By NHI Mgmt Group Editorial TeamPublished 2025-09-09Domain: Agentic AI & NHIsSource: Aqua Security

TL;DR: MCP gives AI apps a standard way to reach tools and data, but the protocol still leaves enterprises exposed where authorization, inventory, and runtime inspection lag adoption, according to Aqua Security and Gartner. The governance problem is not just protocol maturity, but the fact that AI access patterns are moving faster than current identity and workload controls can reliably observe or constrain.


At a glance

What this is: This analysis argues that MCP is accelerating AI-to-tool connectivity faster than enterprise security controls can provide native authorization, visibility, and safe runtime oversight.

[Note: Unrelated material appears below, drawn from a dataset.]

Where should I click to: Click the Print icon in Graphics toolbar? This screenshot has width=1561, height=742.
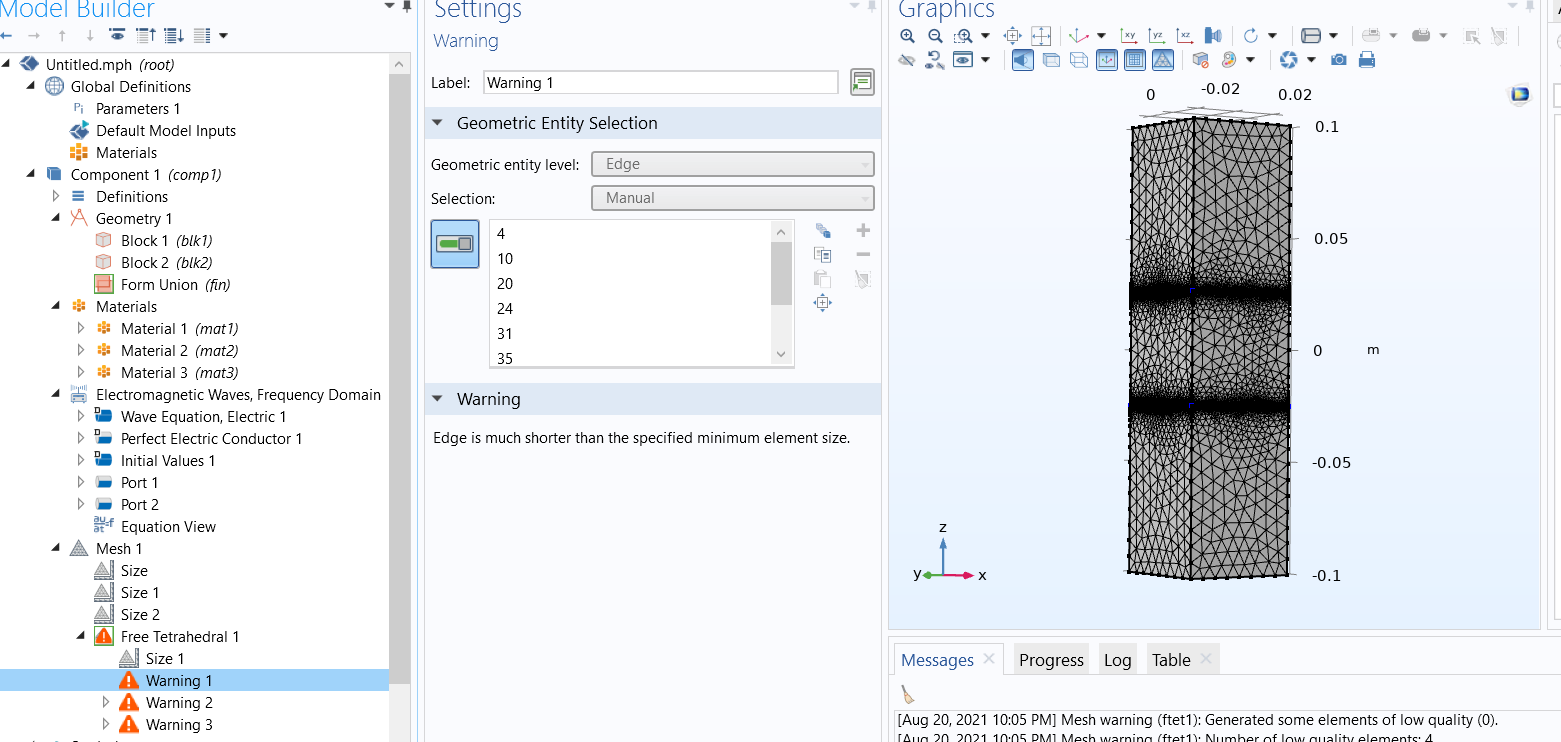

Why it matters: It matters because practitioners now have to govern AI assistants and workloads that can reach sensitive systems through standardized connectors without relying on traditional perimeter or review-cycle assumptions.

By the numbers:

👉 Read Aqua Security's analysis of MCP security for agentic AI workloads


Context

Model Context Protocol, or MCP, is the interface layer that lets AI applications connect to tools, data sources, and hosted services. The identity problem is that standardisation makes integration easier before governance has caught up, so access decisions, telemetry, and trust boundaries are often weaker than the speed of deployment would suggest. For practitioners, that turns MCP security into an IAM and workload identity issue, not just an AI engineering concern.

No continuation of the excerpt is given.